Ahmet TAŞGETİREN
AKLA İLK YAZICIOĞLU GELDİ: İran Cumhurbaşkanı İbrahim Reisi haberi akmaya başladığı andan itibaren Türkiye’de herkesin Muhsin Yazıcıoğlu’nu da hatırlamaması imkânsız.
Muhsin Yazıcıoğlu’nun içinde bulunduğu helikopter 25 Mart 2009’da düştü, enkaza 48 saat sonra ulaşılabildi ve “suikast” iddiaları sebebiyle, Meclis araştırmaları vs. de olmasına rağmen dosya henüz kapanmadı. Dönemin Cumhurbaşkanı Abdullah Gül’ün gazetecilerle sohbeti sırasında “helikopterin beynini keçiler sökmedi ya” gibi bir ifade kullanması suikast iddialarını tetikleyen bir başlangıç oldu, işin bir ucu FETÖ davalarının sanıklarına ulaştı vs… Ama suikast iddiası ne ispatlandı ne de kapandı. Bütün süreç AK Parti iktidarı döneminde yaşandı, aile bu dönemde gerçeğin ortaya çıkmasını bekledi, ama işin karmaşıklığı giderilemedi. Hava şartları evet elverişli değildi, ama enkaza ulaşma sürecinde de, enkazın bulunmasından sonra da yaşananlar kuşkuları hep besledi.
Muhsin Yazıcıoğlu yiğit bir insandı. Mert bir siyasetçiydi. 28 Şubat günlerinde yiğitçe bir duruş sergilemişti. Bugün bir kere daha rahmet diliyorum.
VE YİNE HELİKOPTER KAZASI – BU DEFA REİSİ:
İbrahim Reisi İran’ın Cumhurbaşkanı. İran bölgenin hassas ülkesi. Amerika, Avrupa dahil, bölgenin birçok ülkesi ile sorunlu. En başta İsrail ile deyim yerinde ise kanlı – bıçaklı. Türkiye, İran ile ilişkilerini daima “problemleri azaltarak götürme” çabasında. Problem, bölge planındaki stratejiler ekseninde hep var. Komşu Azerbaycan ile bile sorunlu… İlişkileri Türkiye yumuşatmaya çalışıyor.

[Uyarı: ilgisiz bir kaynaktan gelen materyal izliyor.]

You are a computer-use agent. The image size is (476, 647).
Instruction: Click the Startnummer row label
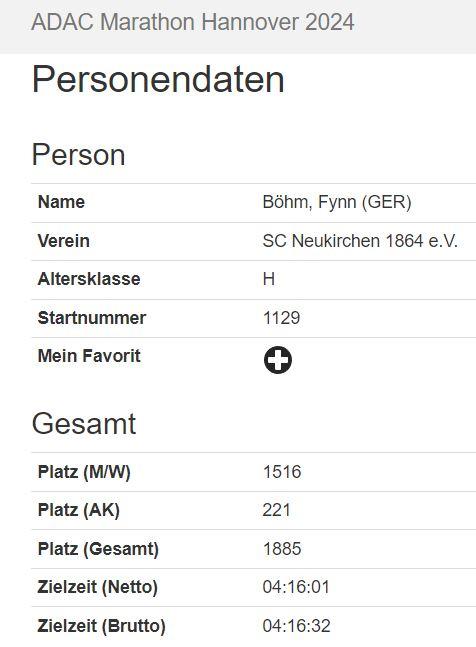point(92,318)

“İsrail ile kanlı bıçaklı” tespitine yeniden paragraf açmak gerekirse, bu bilinmiyor değil. İran’ın uranyum geliştirme çalışmaları, dolayısıyla nükleer güç olma hesabı, İsrail’in hedefi durumunda. Bugüne kadar Mossad’ın İran’ın nükleer çalışmalarını yürüten bilim insanlarına karşı suikastlar düzenlediği bilgileri hep medyaya yansıdı. İsrail ile Azerbaycan ilişkilerinin yoğunluğu da İran’ı rahatsız ediyor.
İran’dan yapılan açıklamalar da, -gerçeği yansıtıp yansıtmadığı sorgulansa bile- İsrail’in varlığının hedef alındığı istikametinde… İran’ın, bir yandan da Suriye ve Lübnan’daki örgütler üzerinden İsrail’e karşı “vekalet savaşı” sürdürdüğü biliniyor.

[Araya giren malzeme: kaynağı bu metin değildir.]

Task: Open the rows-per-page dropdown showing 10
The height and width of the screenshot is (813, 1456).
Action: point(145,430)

İKİ HELİKOPTER NASIL KURTULDU?
Reisi 19 Mayıs’ta İran-Azerbaycan sınırındaki bir barajın açılış törenine katılıyor. Açılışta Azerbaycan Cumhurbaşkanı İlham Aliyev de var, Reisi ile yan yana fotoğrafları kaza günü ekranlara geldi.
Reisi’nin helikopterinde Dışişleri Bakanı Hüseyin Emir Abdullahiyan’ın yanı sıra Doğu Azerbaycan Eyalet Valisi Malik Rahmeti ve Tebriz Cuma İmamı Ayetullah Ali Haşim de var.

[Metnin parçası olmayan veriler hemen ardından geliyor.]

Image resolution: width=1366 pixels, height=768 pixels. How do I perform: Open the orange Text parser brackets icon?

Hava şartları sebebiyle helikopterin enkazına, Türk Akıncı İHA’sının katkısıyla 15 saat sonra ulaşılıyor. Ve ilk bilgiler “enkazda hayat belirtisi yok” oluyor.
Evet, bu İran’ı sarsacak bir hadise. İran gibi bir ülkede böyle bir olayda akla en önce “suikast ihtimali”nin gelmesinden daha tabii bir şey yok. Parmakların İsrail’i göstermesi de beklenir. Böyle sofistike suikastlar Mossad’dan beklenir çünkü. Ancak İsrail, Reisi’nin ölümüyle ilgilerinin bulunmadığını açıkladı.
Ama, tıpkı Yazıcıoğlu’nda olduğu gibi “hava şartlarının bozuk olduğu” gerçeği de var. Her ne kadar, Cumhurbaşkanı’nın helikopterine refakat eden iki ayrı helikopterin yumuşak inişi gerçekleştirebilmesi gibi bir durum da var ise de…
Neden Reisi’nin helikopteri, olumsuz hava şartlarına rağmen diğer helikopterler gibi yumuşak inişi başaramadı, sorusu hep sorulacak ve “Kaza kırım raporu” hassasiyetle beklenecektir. İran asıllı Ortadoğu uzmanı Arif Keskin, tv’lere yaptığı yorumlarda “Bu güzergâhta bir helikopter yolculuğuna kim karar verdiyse kazada onun sorumluluğu var” diyor ve ölümü şüpheli buluyor.
İRAN KARIŞIR MI?
Anadalu Ajansı, İran’ın son 12 yılda nükleer fizik alanında çalışan 7 üst düzey görevlisini suikastlar ve sabotajlarla kaybettiği bilgisini paylaştı. 2022 yılında da “Tahran’ın göbeğinde” İran Devrim Muhafızları Ordusu mensubu Albay Seyyad Hodayi suikastla öldürülmüş.
İran’da en tepede Velayet-i Fakih Ayetullah Ali Hamaney var. O belli ki Reisi’nin hayatını kaybettiği bilgisi ile “İran’da işler aksamaz” diye bir açıklama yaptı. Ancak yine de ölümden sonra olağanüstü hal ilanı gecikmedi.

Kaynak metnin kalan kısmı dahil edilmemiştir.